Doch in den vergangenen Wochen und Tagen wendete sich das Blatt. Abgesehen von Japan und den USA selbst – beide Länder dominieren die Asiatische Entwicklungsbank (ADB), die nun ins Hintertreffen zu geraten droht – haben alle wirtschaftlichen Schwergewichte ihre Absicht bekundet, der AIIB beizutreten. Japan zeige sich angesichts der Pläne zur Gründung einer konkurrierenden Entwicklungsbank „verschnupft“, formulierte The Economist, habe aber noch keine endgültige Entscheidung getroffen, und will eine mögliche Teilnahme „sorgfältig prüfen“. (1) Am Ende könnten die USA ganz alleine dastehen. Nun, nicht ganz allein. Denn Nordkorea wird auch nicht an der AIIB teilnehmen, allerdings unfreiwillig. Pnonjangs Beitrittswunsch wurde aufgrund mangelnder Transparenz der Wirtschaftsstrukturen ausgeschlagen. (2) In zwei Wochen soll öffentlich bekannt gegeben werden, welche Länder tatsächlich mit an Bord gegangen sind.
Mit Großbritannien erklärte Mitte März ausgerechnet Europas engster US-Verbündeter als erster EU-Staat seinen Beitrittswunsch – Frankreich, Deutschland, Italien und andere EU-Staaten folgten. Von einem „Debakel“ für Washington sprach daraufhin der sich mit außenpolitischen Fragen beschäftigende US-Think Tank Council on Foreign Relations. Auch Südostasiens größte Wirtschaftsmacht, Südkorea, beugte sich letztlich nicht dem Druck seines militärischen Schutzpatrons, und erklärte am Montag, sich mit einem Anteil von vier bis fünf Prozent an der neuen Bank beteiligen zu wollen. Mit dabei sind auch Brasilien, Russland, Saudi-Arabien und die Türkei. Selbst Taiwan, das keinerlei diplomatische Beziehungen zu China unterhält, erklärte seine Beitrittsabsichten.
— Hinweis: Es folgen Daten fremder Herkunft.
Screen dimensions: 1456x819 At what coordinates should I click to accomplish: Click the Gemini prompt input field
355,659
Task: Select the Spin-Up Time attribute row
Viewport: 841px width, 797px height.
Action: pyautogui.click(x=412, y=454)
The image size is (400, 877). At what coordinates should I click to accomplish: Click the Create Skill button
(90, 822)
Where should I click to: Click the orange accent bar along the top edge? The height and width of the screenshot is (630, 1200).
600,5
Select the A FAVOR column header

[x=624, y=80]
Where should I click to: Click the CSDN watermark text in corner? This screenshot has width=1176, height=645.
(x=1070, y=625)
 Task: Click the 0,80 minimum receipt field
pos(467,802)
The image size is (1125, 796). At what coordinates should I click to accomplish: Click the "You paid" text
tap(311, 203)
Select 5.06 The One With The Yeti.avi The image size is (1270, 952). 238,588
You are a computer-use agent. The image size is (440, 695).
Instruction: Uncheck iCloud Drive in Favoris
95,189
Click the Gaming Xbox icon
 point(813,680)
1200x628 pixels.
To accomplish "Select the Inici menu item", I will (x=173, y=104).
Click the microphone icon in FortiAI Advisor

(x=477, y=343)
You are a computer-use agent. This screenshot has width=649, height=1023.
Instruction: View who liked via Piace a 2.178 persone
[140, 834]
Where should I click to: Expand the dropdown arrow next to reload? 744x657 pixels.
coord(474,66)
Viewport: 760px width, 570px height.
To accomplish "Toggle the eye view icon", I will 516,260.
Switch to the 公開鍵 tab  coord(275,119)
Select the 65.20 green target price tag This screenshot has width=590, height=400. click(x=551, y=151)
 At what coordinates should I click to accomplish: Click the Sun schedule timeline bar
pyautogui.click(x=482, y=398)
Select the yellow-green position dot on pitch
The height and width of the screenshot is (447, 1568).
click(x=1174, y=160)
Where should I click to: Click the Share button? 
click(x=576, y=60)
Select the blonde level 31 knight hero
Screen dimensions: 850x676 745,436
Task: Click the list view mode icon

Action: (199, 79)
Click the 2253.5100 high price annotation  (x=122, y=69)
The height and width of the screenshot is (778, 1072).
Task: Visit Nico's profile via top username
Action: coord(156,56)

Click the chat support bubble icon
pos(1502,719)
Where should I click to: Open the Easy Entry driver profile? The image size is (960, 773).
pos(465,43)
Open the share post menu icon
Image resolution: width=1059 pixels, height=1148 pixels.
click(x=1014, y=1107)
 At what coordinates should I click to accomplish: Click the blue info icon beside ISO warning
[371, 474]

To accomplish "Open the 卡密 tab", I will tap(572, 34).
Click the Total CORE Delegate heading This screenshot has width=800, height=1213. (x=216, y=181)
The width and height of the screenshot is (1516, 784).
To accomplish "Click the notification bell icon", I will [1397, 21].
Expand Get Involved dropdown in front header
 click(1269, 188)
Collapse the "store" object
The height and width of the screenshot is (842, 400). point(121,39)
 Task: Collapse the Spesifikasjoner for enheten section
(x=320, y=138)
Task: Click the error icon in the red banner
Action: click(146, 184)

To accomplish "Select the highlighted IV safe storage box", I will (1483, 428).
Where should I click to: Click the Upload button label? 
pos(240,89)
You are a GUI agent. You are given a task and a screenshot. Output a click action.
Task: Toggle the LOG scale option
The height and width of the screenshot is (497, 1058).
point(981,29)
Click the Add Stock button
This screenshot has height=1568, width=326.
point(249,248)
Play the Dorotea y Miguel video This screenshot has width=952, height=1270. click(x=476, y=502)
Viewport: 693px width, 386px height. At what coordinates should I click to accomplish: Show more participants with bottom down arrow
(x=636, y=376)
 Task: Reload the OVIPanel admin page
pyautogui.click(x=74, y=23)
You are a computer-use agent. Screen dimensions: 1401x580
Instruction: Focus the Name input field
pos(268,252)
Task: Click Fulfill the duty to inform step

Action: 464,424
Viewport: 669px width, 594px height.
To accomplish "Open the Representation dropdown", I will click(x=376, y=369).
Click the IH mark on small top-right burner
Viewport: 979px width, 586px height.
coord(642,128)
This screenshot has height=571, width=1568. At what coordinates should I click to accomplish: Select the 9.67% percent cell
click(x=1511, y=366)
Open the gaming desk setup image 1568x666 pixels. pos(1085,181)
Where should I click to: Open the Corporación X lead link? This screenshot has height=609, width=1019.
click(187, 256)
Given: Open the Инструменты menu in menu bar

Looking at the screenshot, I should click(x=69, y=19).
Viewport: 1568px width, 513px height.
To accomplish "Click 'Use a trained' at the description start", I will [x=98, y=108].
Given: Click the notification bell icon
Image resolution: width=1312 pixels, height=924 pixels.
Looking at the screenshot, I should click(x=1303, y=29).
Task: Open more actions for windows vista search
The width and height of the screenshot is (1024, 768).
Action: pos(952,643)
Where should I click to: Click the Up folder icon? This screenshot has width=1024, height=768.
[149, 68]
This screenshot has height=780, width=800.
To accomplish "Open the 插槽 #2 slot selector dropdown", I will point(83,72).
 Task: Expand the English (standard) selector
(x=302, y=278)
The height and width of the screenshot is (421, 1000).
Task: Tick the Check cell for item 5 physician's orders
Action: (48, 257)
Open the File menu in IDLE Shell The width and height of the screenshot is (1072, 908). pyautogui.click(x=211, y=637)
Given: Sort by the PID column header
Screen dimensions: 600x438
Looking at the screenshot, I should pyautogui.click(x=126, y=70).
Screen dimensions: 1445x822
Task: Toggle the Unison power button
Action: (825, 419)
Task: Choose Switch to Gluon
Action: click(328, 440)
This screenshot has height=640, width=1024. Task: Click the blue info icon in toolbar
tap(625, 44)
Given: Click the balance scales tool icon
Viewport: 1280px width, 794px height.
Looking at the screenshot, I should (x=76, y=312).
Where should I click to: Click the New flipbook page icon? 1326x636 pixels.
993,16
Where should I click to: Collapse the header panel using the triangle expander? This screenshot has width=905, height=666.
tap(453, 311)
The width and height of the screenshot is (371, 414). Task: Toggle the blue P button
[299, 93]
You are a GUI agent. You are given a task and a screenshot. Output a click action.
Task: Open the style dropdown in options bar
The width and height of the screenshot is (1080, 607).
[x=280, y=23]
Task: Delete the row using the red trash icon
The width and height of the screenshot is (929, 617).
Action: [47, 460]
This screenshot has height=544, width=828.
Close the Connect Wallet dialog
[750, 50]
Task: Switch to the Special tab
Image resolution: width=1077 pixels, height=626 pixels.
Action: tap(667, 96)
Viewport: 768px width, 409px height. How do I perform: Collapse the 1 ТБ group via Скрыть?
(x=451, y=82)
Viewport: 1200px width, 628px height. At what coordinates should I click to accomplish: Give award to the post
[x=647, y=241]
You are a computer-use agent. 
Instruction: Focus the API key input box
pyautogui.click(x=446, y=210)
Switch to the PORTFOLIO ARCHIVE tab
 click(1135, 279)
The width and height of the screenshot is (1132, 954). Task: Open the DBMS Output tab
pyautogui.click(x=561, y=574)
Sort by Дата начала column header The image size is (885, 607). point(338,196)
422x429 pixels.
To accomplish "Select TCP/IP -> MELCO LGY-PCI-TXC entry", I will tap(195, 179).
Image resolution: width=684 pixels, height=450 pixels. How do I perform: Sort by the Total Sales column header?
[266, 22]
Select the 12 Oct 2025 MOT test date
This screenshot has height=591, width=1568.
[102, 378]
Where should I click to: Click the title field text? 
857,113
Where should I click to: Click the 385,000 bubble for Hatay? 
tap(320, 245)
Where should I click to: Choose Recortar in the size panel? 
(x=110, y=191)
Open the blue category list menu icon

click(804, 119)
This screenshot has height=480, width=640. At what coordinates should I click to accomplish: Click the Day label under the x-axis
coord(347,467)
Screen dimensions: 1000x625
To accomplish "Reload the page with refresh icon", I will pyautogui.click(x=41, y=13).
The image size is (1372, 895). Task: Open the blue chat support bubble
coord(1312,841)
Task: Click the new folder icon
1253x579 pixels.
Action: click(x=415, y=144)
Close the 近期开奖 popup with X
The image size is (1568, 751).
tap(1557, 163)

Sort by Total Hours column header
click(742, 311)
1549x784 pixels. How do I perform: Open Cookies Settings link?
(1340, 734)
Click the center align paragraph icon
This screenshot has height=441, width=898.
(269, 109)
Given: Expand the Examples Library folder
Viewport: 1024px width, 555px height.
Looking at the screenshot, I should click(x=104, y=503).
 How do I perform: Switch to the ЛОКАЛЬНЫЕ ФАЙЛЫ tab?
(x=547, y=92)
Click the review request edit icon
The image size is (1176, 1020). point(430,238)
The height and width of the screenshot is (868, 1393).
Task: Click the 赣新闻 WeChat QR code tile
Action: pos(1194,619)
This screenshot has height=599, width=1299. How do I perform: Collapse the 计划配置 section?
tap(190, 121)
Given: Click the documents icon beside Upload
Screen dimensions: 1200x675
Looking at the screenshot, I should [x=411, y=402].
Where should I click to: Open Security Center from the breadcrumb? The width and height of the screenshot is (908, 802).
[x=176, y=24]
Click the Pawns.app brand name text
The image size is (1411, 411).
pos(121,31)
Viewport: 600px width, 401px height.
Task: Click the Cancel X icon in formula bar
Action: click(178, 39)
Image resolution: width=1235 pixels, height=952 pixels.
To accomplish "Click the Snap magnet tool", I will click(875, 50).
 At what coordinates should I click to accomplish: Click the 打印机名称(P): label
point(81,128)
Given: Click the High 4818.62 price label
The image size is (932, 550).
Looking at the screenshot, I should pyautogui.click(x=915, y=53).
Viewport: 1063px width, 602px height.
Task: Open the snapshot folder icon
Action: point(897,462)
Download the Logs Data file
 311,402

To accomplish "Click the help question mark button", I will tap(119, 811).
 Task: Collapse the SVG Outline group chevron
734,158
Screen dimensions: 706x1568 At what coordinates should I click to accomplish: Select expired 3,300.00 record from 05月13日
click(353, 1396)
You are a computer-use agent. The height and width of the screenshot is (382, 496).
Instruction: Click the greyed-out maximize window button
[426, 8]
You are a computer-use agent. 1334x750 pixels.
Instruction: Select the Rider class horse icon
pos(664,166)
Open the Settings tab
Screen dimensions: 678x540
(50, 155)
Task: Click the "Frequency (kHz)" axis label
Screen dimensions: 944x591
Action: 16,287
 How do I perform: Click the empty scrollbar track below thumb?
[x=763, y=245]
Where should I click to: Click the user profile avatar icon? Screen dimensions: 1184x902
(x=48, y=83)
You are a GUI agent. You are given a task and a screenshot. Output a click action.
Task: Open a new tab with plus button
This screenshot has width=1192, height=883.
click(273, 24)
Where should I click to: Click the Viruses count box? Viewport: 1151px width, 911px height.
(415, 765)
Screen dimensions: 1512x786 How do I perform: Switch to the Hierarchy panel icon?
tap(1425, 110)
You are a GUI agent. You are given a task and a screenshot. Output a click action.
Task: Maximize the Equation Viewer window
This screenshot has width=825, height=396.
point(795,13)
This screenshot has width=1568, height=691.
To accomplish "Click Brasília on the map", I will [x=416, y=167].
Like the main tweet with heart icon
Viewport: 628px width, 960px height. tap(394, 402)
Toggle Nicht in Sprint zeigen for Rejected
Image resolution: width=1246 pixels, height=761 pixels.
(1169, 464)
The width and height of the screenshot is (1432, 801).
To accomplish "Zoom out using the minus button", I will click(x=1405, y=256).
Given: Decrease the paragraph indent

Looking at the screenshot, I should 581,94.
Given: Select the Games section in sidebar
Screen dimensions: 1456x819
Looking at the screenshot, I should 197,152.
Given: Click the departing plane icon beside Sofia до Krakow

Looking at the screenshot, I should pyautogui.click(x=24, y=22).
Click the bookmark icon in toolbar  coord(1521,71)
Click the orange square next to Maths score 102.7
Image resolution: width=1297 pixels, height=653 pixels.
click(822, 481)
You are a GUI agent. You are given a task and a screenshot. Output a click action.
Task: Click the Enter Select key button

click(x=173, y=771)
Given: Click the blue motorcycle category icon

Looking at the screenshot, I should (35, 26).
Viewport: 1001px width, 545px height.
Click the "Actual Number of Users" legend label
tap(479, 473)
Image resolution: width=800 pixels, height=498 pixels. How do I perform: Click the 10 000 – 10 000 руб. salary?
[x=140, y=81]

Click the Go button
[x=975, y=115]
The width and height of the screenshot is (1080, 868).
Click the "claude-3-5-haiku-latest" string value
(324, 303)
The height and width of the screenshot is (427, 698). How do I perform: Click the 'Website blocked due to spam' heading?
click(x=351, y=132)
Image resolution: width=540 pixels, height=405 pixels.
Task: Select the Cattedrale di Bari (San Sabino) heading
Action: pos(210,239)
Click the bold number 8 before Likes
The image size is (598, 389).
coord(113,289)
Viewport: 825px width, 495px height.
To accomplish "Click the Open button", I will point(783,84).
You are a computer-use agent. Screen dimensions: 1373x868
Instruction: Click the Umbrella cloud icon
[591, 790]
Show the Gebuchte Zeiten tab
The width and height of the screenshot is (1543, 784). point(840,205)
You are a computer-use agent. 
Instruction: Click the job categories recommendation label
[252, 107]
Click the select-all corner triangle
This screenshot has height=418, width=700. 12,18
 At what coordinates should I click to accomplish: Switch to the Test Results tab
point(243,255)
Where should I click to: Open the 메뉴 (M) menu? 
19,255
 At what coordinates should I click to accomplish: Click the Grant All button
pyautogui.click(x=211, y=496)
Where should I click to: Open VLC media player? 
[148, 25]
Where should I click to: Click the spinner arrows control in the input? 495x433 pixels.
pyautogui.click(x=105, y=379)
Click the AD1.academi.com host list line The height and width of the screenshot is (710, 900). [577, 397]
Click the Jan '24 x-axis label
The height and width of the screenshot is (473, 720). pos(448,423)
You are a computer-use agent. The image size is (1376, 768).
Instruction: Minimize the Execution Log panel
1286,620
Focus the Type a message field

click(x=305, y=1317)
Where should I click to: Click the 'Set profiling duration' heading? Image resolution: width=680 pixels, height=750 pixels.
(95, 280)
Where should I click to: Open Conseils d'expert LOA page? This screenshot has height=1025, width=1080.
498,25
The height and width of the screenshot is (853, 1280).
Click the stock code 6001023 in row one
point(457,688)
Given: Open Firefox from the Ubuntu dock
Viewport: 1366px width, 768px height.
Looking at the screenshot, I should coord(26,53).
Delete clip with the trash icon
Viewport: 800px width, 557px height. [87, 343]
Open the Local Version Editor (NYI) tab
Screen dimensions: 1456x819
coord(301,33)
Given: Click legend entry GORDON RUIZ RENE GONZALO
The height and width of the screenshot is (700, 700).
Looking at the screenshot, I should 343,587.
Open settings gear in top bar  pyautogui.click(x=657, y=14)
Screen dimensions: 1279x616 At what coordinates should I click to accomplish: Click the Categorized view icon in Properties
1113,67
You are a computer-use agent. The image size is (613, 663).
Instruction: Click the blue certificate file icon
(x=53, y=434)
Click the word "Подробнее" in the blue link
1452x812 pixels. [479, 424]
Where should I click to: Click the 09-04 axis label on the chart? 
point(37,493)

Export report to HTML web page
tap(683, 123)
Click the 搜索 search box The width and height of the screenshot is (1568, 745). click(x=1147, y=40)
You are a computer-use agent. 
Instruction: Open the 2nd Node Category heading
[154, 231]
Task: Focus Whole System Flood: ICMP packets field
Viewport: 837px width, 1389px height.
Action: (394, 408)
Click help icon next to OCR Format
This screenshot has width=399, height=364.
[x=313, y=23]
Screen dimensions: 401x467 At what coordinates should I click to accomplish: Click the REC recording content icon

Auf dem Weg zu einer multipolaren Weltordnung
Der rege Andrang überrascht selbst Peking. Dort hat man offenbar die Möglichkeiten der USA überschätzt, die eigenen „Partner“ an der kurzen Leine zu führen. Das ursprünglich auf einhundert Milliarden US-Dollar angesetzte Stammkapital der Bank wird nun wohl erhöht werden. Wiederholt, und ungewöhnlich offen, zeigte Washington seine Verärgerung darüber, dass die Verbündeten in Europa und Asien der Reihe nach den Gehorsam verweigerten. Nach Bekanntwerden der Beitrittsabsichten Großbritanniens beklagte ein Vertreter des Weißen Hauses gegenüber der Financial Times den „Trend in Richtung ständiger Zugeständnisse gegenüber China, was nicht der beste Weg ist, um mit einer aufstrebenden Macht umzugehen“. „Viele Experten glauben, dass die gegenwärtige Situation beweist, dass die USA nicht in der Lage sind, China einzudämmen“, kommentierte die Global Times den Erfolg Pekings im diplomatischen Tauziehen um die EU-Staaten. Washington begründet seine ablehnende Haltung offiziell damit, die neue Bank könne den Anforderungen in Korruptionsfragen und Unternehmensführung nicht gerecht werden, und äußert zudem die Befürchtung, sie würde Umwelt- und Sozialstandards untergraben – dabei ist der von den USA dominierte IWF dafür berüchtigt, die Kreditvergabe an die Zerschlagung bestehender soziale Infrastrukturen zu koppeln.Washington fürchtet um seinen Einfluss insbesondere im asiatisch-pazifischen Raum, denn die AIIB werde „in direkte Konkurrenz zur Weltbank in Washington treten, die zu einem der Pfeiler der alten Ordnung gehörte, die von den USA festgesetzt wurde“, kommentierte Le Monde. Die neue Infrastrukturbank bezeuge Chinas Willen, „sich auf Kosten der USA als wirklicher Chef des asiatisch-pazifischen Raums durchzusetzen. (…) In dieser neuen Zentrale der Macht wird ein Teil der Regeln für die Wirtschaft dieses Jahrhunderts aufgestellt.“
China, Indien und die meisten Schwellen- und Entwicklungsländer fordern seit Jahren mehr Mitspracherechte innerhalb der Weltbank und im IWF. Trotz aller Absichtserklärungen verweigert Washington eine Reform der Finanzinstitute. Angesichts des internationalen Zuspruchs für die AIIB sieht sich die Weltbank nun unter Druck gesetzt, die nötigen Reformen endlich einzuleiten. „Wir bekommen einen starken Anstoß, uns schnell zu wandeln“, räumte der Vizepräsident der Weltbank-Gruppe, Cyril Muller, am Sonntag ein – die Erkenntnis dürfte zu spät kommen. Die AIIB steht in einer Reihe verschiedener von China unterstützter Projekte, die die Transformation zu einer multipolaren Weltordnung befördern sollen. Dazu zählt die von den BRICS-Staaten eingerichtete Entwicklungsbank, das asiatisch-pazifische Freihandelsabkommen FTAAP, und die von der Shanghaier Organisation für Zusammenarbeit (SOZ) gegründete Entwicklungsbank.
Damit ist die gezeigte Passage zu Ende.